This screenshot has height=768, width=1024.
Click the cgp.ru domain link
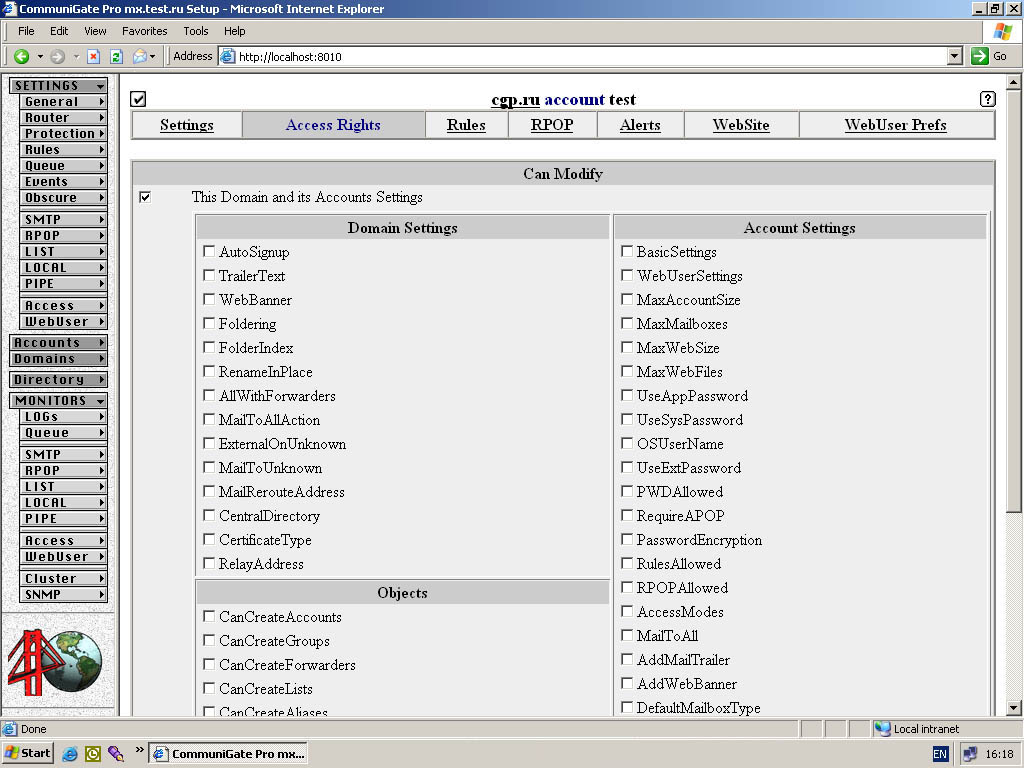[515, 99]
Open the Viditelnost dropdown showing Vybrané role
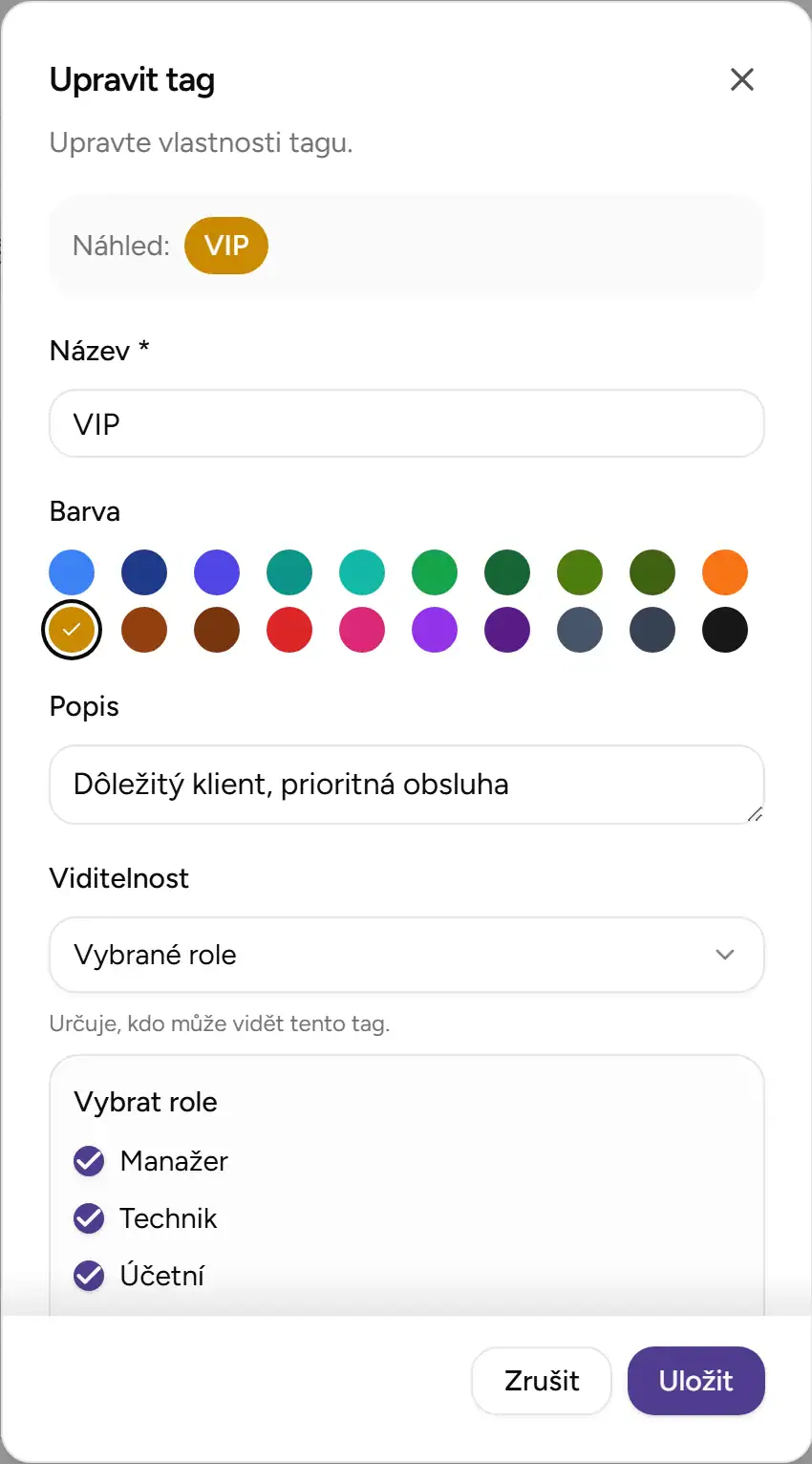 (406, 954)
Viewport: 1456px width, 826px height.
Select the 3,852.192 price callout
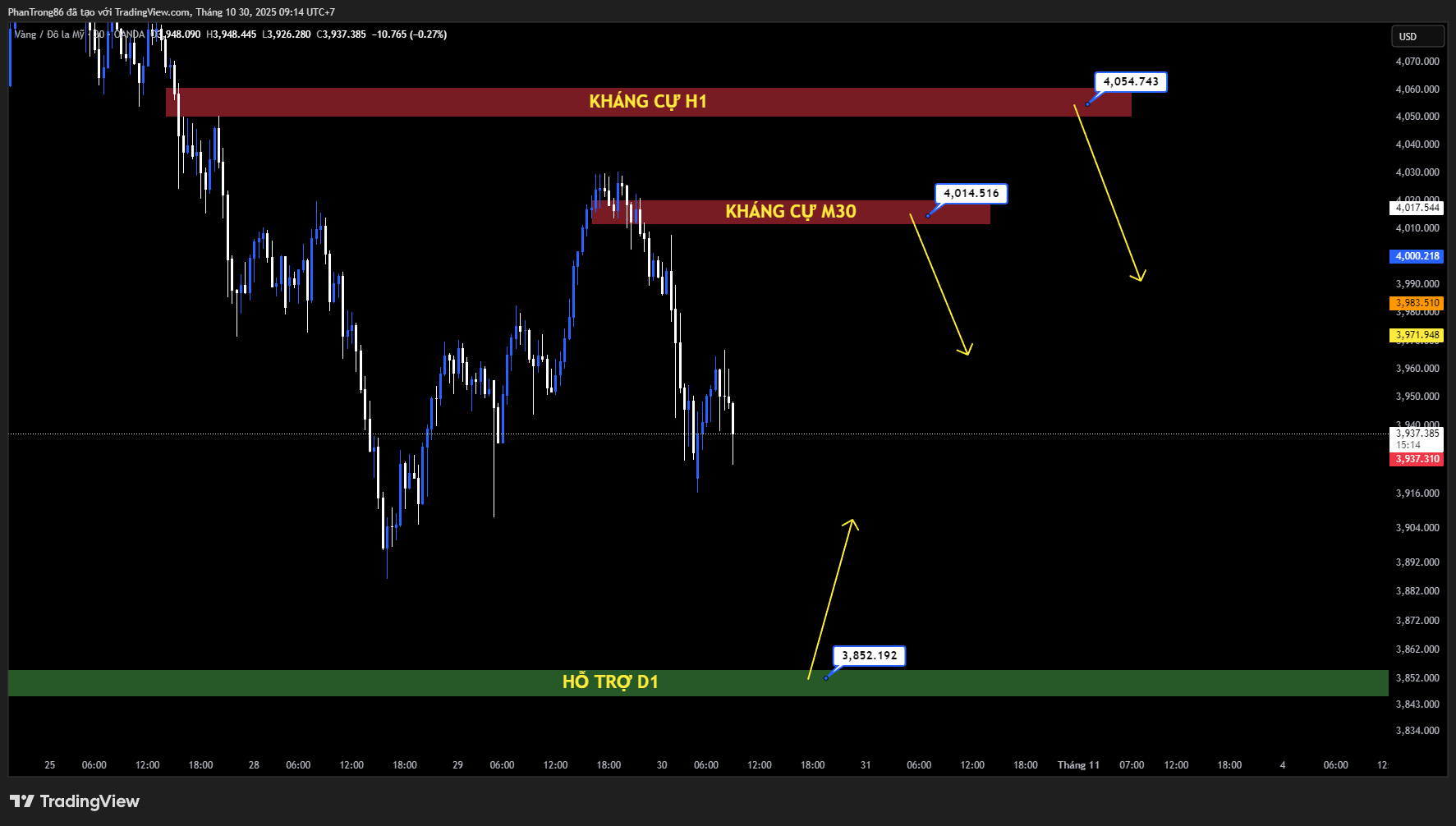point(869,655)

---

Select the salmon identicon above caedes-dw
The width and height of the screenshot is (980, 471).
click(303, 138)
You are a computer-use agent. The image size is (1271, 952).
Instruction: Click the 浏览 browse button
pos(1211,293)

---

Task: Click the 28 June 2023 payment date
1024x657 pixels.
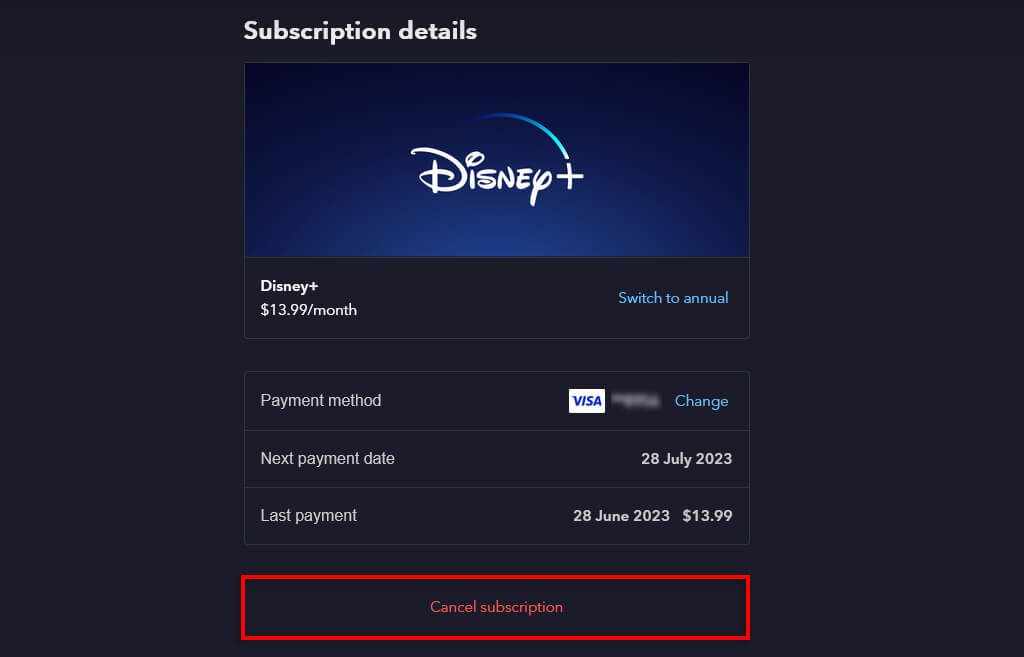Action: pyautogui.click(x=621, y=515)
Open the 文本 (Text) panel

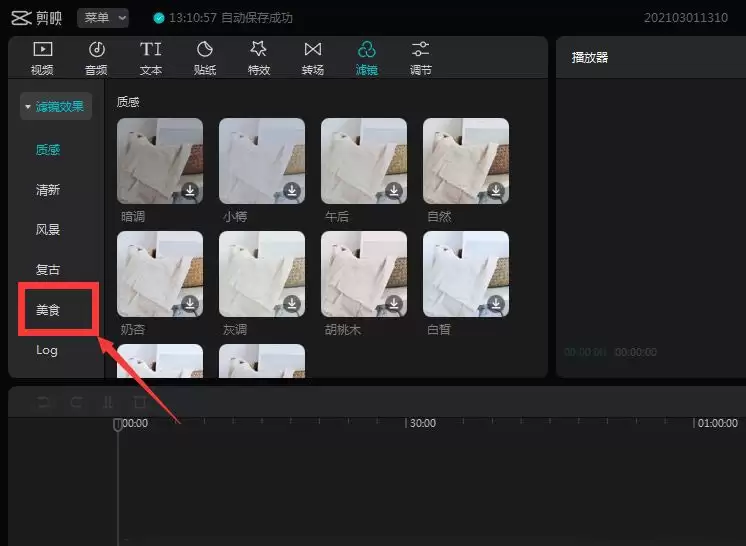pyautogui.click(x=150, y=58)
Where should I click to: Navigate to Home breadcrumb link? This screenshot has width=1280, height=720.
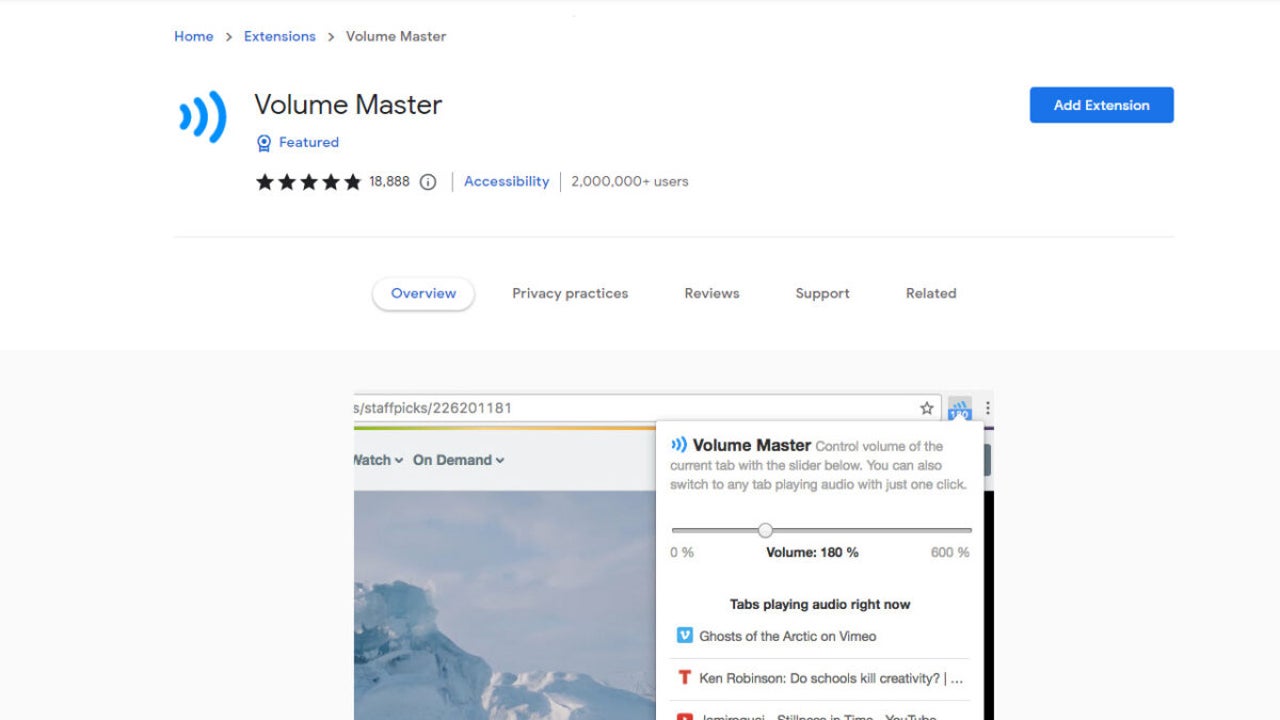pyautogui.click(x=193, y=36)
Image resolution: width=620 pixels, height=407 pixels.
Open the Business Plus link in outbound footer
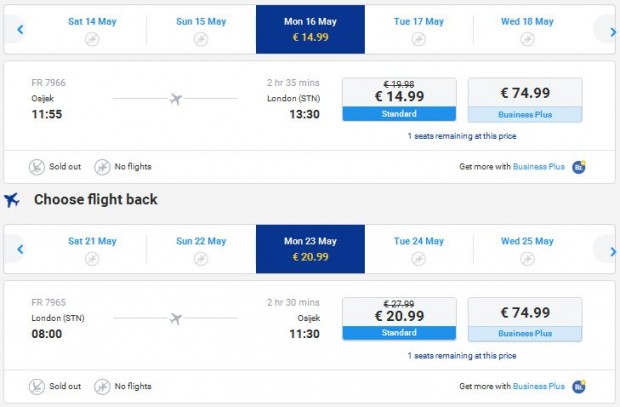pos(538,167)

**What this task involves**
Could you write out exactly the lines of the data above that run from the one holding "1024x657 pixels." to the one holding "Image resolution: width=620", with both ends in and all pictures out?

**Answer area**
1024x657 pixels.
Action: pyautogui.click(x=621, y=515)
Open the 文本 (Text) panel

pyautogui.click(x=150, y=58)
Where should I click to: Navigate to Home breadcrumb link? This screenshot has width=1280, height=720.
pyautogui.click(x=193, y=36)
Image resolution: width=620 pixels, height=407 pixels.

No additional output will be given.